Eventually, they settled on Pakistan’s retail sector, where huge fragmentation and inefficiency provided a real opportunity for a technology-enabled solution. The pair launched Bazaar in June 2020. “We wanted to create a generation-defining business that would put Pakistan on the map,” Jawaid told Forbes.
Bazaar targets the 5 million or so small and medium-sized retailers operating across Pakistan. These businesses faced a huge procurement challenge, the founders realized, dealing with complex supply chains that could involve them receiving 30 or more small deliveries each day; some supplies of daily use items such flour and sugar which had to be bought from local wholesalers, forcing retailers to shut up shop while they are out.
Instead, Bazaar offers an integrated procurement solution. Using a simple digital interface, available via a smartphone app, retailers can choose from several thousand items of stock listed on the Bazaar platform, with next-day delivery guaranteed. Suddenly, they’re sourcing most of their stock from a single provider, receiving it in a single delivery, and often at cheaper prices – not least because they no longer need to deal with a string of intermediaries.
“It’s all about convenience and value,” Jawaid told Forbes. Not only are retailers replacing their intricate webs of supply with one point of procurement, but they also access savings courtesy of Bazaar’s purchasing power.
According to Forbes, the idea caught the imagination of retailers at a faster rate than the founders expected, Jawais freely admits, but that prompted Bazaar to look at additional services. Last year saw it launch Easy Khata, an accounting tool for the retailers it serves, many of whom are still doing most of their bookkeeping on paper. Bazaar founders believe that by digitalizing payments, procurements, and customer engagement, retailers have a huge opportunity to professionalize their businesses.
Moreover, that product is creating huge amounts of data about the businesses of the retailers using the platform. That has enabled Bazaar to launch Bazaar Credit, offering short-term working capital loans to retailers, many of which have long struggled to secure services from the banking sector.
“We understand their credit profiles in huge detail,” says Jawaid. “By lending to them in this way, we enable them to buy more through our procurement platform – our non-performing loans rate is zero.”
The combination of these services is attracting huge interest from retailers across the country. Already, Bazaar has onboarded 2.5 million businesses to Easy Khata in 500 cities and towns.

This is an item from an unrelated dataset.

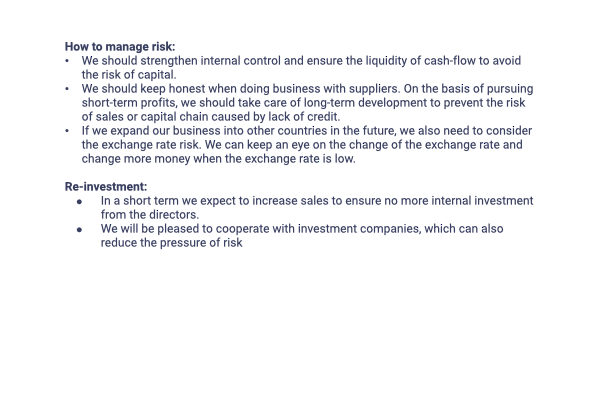
Task: Click the 'Re-investment:' heading
Action: 106,187
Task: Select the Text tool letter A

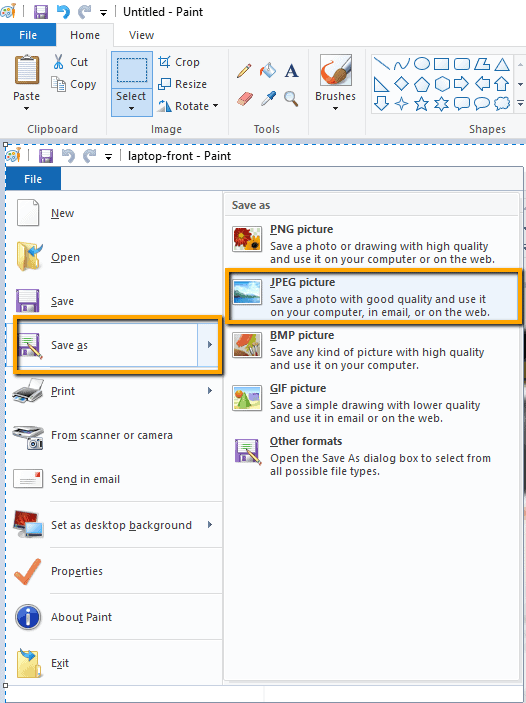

As it extends its procurement service to more of the country, many of these businesses can be signed up for that.
The new funding would enable Bazaar to expand its reach and services. It now has plans to build out logistics infrastructure so that it can serve retailers in 50 towns and cities across the country. The additional financial firepower will also enable Bazaar to expand its range of products and to serve retailers in more categories.

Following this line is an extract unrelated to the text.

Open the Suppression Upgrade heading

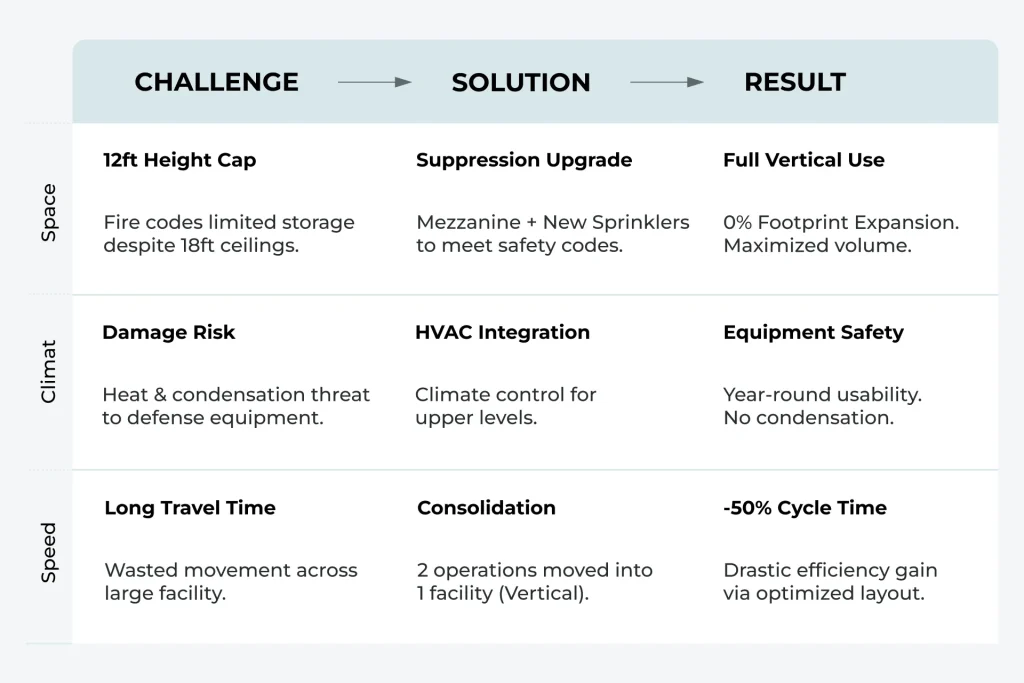tap(524, 160)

It’s an exciting prospect for investors Dragoneer Investment Group and Tiger Global Management, which are leading Bazaar’s Series B round. The latest investment will take the funding raised by the company since its launch to more than $100 million. “We believe that Pakistan is at an inflection point in its tech ecosystem development,” says John Curtius,a partner at Tiger Global Management. “Bazaar is tapping into the massive merchant opportunity and is leading the charge in the country.”

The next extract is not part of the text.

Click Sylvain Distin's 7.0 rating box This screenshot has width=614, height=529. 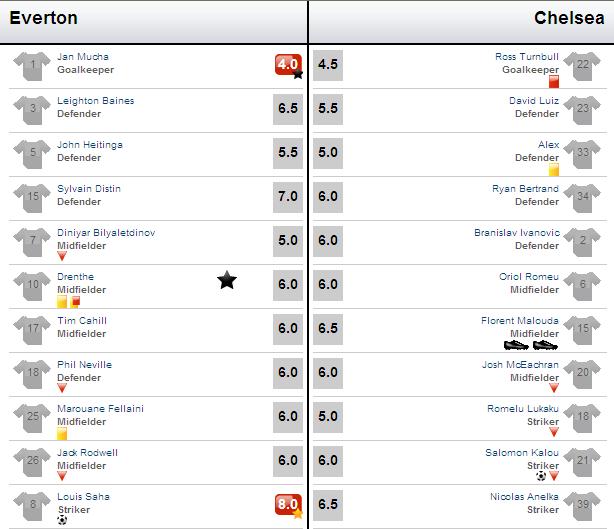288,197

As for Saad and Jawaid, they believe they are moving closer to their ambition of proving that entrepreneurs and business builders do not have to leave Pakistan to make it. They point to a recent survey carried out in Pakistan’s universities, in which Bazaar was named as the startup company that students would most like to work for after graduation. The founders hope many will indeed join the business and find out what it takes to build a growing company.